During the latest Starship mission, I noticed a curious orange ring around the engine plume: My first thought was: Color of nitrogen oxides but no nitrogen fuels High temperature exhaust plume Extreme plume shock waves Disappeared above 45 km, thiner atmosphere Google reports: Themal : The exhaust plumes of rocket engines (especially those burning kerosene, liquid hydrogen, or solid propellants) reach temperatures exceeding \(2000^{\circ }\text{C}\) to \(3600^{\circ }\text{C}\). At these extreme temperatures, atmospheric nitrogen (\(\text{N}_{2}\)) and oxygen (\(\text{O}_{2}\)) dissociate and recombine to form nitrogen monoxide (\(\text{NO}\)) and nitrogen dioxide (\(\text{NO}_{2}\)). [1, 2, 3] Bob Wilson
It might also be possible to just ask the chatbot for a simpler text version of the answer, using Unicode characters instead of TEX.

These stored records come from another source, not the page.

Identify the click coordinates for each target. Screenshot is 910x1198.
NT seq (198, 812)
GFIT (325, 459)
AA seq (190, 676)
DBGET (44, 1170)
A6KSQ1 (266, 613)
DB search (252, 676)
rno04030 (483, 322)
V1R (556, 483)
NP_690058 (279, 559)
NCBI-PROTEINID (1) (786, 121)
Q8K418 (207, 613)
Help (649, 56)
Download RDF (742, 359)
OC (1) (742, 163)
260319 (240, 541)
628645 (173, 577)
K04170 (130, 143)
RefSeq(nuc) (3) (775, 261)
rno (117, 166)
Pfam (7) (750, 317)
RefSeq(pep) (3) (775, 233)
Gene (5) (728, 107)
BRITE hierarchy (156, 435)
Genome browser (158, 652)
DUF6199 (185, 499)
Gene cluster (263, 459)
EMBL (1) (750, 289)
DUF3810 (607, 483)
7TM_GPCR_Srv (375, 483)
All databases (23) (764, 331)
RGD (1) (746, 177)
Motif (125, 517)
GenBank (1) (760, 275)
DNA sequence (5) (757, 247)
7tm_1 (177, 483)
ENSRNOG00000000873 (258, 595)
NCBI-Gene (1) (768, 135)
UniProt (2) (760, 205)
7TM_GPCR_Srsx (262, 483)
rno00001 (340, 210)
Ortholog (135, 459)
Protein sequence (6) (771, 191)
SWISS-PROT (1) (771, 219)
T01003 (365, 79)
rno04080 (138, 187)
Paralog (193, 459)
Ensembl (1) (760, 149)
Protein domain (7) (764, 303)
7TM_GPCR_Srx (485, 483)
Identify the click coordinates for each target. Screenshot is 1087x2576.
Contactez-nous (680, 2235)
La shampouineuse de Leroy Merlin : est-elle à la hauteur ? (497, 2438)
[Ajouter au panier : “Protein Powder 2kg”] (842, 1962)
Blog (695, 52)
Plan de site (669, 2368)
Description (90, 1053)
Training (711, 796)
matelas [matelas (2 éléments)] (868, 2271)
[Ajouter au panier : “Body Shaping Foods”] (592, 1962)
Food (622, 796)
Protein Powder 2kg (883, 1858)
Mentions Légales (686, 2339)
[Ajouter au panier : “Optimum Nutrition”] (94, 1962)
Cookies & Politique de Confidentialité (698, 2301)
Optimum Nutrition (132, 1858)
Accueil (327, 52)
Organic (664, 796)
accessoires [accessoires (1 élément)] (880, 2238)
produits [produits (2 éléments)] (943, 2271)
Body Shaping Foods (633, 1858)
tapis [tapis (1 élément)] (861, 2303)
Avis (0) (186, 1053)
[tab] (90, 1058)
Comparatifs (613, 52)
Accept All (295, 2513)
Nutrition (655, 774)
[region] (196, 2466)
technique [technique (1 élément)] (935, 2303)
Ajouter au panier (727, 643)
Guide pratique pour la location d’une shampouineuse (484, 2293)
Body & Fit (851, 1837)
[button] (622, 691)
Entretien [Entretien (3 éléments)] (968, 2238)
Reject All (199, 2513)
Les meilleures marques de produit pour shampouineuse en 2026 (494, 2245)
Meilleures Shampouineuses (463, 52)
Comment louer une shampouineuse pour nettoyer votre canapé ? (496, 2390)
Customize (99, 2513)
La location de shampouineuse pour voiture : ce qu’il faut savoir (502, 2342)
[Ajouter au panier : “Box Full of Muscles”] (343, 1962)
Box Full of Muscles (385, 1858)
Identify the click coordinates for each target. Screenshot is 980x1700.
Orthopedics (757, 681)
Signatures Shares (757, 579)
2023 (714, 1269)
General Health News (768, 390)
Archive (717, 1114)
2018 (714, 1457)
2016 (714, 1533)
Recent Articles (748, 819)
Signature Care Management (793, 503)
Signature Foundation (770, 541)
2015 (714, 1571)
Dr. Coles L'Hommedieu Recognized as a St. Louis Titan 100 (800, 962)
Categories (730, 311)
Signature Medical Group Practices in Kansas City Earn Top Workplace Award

Well, the combustion is Methane and Liquid Oxygen and I think liquid carbon dioxide is what they're still currently using to ensure there's no fires from excess gasses in the areas between the rocket engines that have in the past been vulnerable to catastrophic fires (aka: unplanned sudden disassembly). So that leaves the metals in the engines burning (not likely) as well as the burning of the nitrogen in the planet's atmosphere (most likely). As in we're talking about a vehicle that weighs 5000 tons when fully loaded that did 0-60mph in about 2.0 seconds via a combined 8-9K tons of thrust from 33 engines. So I'm placing my bets on the engine burning nitrogen in the atmosphere prior to getting above 45km when there's way less nitrogen to ignite. As for your Google AI nonsense. Google is so incompetent with their AI they almost never give the correct answer when compared to the other major AI services and near every time someone shares the answer they got from their garbage I get increasingly more embarrassed by their incompetence, especially with what you shared.
Looks like V3 eliminated them: CO₂ — Engine Bay Fire Suppression (Booster) After the first Starship flight, SpaceX added a fire suppression system on the Super Heavy booster: two large stainless steel tanks mounted under the chines next to the Booster Quick Disconnect. These fed CO₂ into the engine bay, acting like a large fire extinguisher to prevent fires from burning connections to the flight computer. https://nasaspaceflight.com/2025/09/ten-flights-starship-program-successes-failures/ However, that system has since been removed. In the Starship V3 upgrades, SpaceX deleted the CO₂ fire suppression system entirely in favor of a simpler, lighter aft section, with new physical shielding added between engines instead. SpaceX unveils sweeping Starship V3 upgrades ahead of May 19 launch ------------------- Nitrogen in the Atmosphere: The high-temperature reaction of atmospheric oxygen with atmospheric nitrogen, particularly at adiabatic flame temperatures above about 2800°F, produces NOx through what's called the "thermal" or "Zeldovich mechanism." Additionally, the reaction of atmospheric nitrogen with hydrocarbon fuel fragments under fuel-rich conditions in flame fronts produces what's called "prompt NOx." https://image-ppubs.uspto.gov/dirsearch-public/print/downloadPdf/8215117 -------------------- Nitrogen as inert, non-flammable for various uses within the rocket's systems: The FAA's own exhaust plume analysis for Raptor 2 confirms that approximately 0.5% nitrogen is present in both the LOX and liquid methane propellants. A small amount of nitric oxide (NO) forms in the combustion chamber from this N₂, and some burnout of that NO occurs during plume entrainment. The analysis predicts NO emissions of about 5.62 lbs/second per engine, and roughly 185 lbs/second for the full 33-engine Super Heavy booster. So there is a small onboard nitrogen contribution — but it's from dissolved N₂ in the propellants, not from tanks being vented during flight. https://www.faa.gov/sites/faa.gov/files/2022-06/AppendixG_ExhaustPlumeCalculations.pdf -------------------- For perspective on that 185 pounds per second of nitrogen, this rocket during launch burns 47,400 pounds of fuel per second. As in a Prius gets way better gas mileage but much slower than this rocket which can get up to about 17,000 mph.
PS: This discussion is a good example of the nonsense data produced from Google's AI ( @bwilson4web ) versus data produced from Claude AI ( @PriusCamper ) And granted this isn't an example based on asking the same questions to both. And knowing how to frame the question has a huge amount of influence on the results. I encourage everyone to research how to write the best questions for AI because it makes a huge difference.
Actually, I was just curious about the reddish ring in this image: My high school chemistry, the high temperatures, and shock wave pressures suggested nitrogen oxides were being formed. I was not expecting an AI: Bob Wilson
Or just don't use AI. Save the energy being burned at a data center; add -ai to the search text. Sure looks like a nitrous oxide gas I've seen in the lab.